A ocorrência foi registrada no bairro Olaria, após denúncia recebida pelo Setor de Investigações Gerais (SIG). No local, os policiais encontraram um Rottweiler preso por uma guia curta e exposto ao sol e à chuva, sem abrigo adequado, água ou alimentação suficiente. Já o segundo animal, chamado “Black”, de porte médio, estava preso por uma corrente de metal do tipo “enforcadeira”, menor que o diâmetro de seu pescoço, o que causou ferimentos profundos e sinais de sofrimento prolongado.
Segundo a equipe técnica da Zoonoses, que acompanhou a ação, ambos os cães apresentavam desidratação severa, desnutrição crônica e falta de cuidados básicos de saúde e higiene. O veterinário confirmou que as condições configuravam maus-tratos.

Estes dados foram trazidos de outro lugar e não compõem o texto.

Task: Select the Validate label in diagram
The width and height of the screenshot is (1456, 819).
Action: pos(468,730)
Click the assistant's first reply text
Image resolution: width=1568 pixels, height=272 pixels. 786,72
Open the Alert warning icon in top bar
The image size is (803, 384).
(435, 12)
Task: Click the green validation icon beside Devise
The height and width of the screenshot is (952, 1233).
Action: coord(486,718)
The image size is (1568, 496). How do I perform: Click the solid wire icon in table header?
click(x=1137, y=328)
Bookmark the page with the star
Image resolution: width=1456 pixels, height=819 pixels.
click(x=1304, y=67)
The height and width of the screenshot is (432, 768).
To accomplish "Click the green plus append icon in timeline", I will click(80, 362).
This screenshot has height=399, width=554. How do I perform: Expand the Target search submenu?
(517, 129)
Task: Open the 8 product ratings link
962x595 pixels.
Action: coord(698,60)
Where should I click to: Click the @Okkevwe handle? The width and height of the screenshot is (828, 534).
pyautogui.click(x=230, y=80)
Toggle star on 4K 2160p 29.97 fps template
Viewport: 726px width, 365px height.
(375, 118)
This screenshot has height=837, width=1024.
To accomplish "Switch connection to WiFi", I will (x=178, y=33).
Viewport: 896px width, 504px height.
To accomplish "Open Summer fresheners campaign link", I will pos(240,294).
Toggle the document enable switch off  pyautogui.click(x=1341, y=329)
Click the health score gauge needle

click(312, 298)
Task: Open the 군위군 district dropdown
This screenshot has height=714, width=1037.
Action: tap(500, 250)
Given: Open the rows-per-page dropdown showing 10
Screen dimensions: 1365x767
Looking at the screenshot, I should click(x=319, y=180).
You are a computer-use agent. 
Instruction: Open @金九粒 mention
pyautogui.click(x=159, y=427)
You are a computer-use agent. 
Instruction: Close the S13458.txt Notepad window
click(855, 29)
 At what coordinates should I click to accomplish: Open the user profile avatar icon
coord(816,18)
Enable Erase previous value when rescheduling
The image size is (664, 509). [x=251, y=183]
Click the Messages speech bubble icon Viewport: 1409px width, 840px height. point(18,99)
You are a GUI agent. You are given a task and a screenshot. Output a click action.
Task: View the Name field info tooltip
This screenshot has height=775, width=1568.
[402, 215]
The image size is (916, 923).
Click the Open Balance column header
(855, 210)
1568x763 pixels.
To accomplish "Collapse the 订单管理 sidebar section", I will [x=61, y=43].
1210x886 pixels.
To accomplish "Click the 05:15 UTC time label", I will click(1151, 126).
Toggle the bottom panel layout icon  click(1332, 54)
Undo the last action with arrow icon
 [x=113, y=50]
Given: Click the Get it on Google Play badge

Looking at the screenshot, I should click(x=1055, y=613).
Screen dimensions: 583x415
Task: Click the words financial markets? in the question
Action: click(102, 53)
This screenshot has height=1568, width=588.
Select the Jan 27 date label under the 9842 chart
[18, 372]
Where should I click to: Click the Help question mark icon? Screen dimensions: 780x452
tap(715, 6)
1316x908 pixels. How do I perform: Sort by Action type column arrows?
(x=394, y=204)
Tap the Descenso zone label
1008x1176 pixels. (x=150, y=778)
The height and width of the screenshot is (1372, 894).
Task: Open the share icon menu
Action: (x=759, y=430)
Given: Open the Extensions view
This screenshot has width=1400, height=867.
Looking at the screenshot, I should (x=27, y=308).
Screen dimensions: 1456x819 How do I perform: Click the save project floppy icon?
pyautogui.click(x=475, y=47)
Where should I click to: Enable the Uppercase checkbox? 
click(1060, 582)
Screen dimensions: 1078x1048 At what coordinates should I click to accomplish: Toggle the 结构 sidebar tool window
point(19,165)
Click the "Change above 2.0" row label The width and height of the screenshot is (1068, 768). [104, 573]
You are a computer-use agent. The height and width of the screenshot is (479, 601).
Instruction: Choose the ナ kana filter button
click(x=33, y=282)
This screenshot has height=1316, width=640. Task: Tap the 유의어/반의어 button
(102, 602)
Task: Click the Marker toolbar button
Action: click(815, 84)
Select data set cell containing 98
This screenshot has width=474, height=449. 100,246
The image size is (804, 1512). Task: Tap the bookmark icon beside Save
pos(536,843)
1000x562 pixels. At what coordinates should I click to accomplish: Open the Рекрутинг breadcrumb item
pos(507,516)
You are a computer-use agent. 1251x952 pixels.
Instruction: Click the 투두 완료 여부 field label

A nova legislação estadual, sancionada em agosto de 2025, considera crime manter cães e gatos acorrentados ou em alojamentos inadequados, salvo em situações temporárias como transporte ou procedimentos veterinários. A lei reforça ainda que o descumprimento acarreta sanções previstas na Lei Federal nº 9.605/1998, além de responsabilização civil e penal.
O tutor, identificado como L.A.S.L.O, foi encaminhado à Delegacia de Caraguatatuba, onde teve a prisão em flagrante ratificada. Os animais foram recolhidos e permanecem sob os cuidados do Centro de Controle de Zoonoses do município.
O acusado passará por audiência de custódia e ficará à disposição da Justiça.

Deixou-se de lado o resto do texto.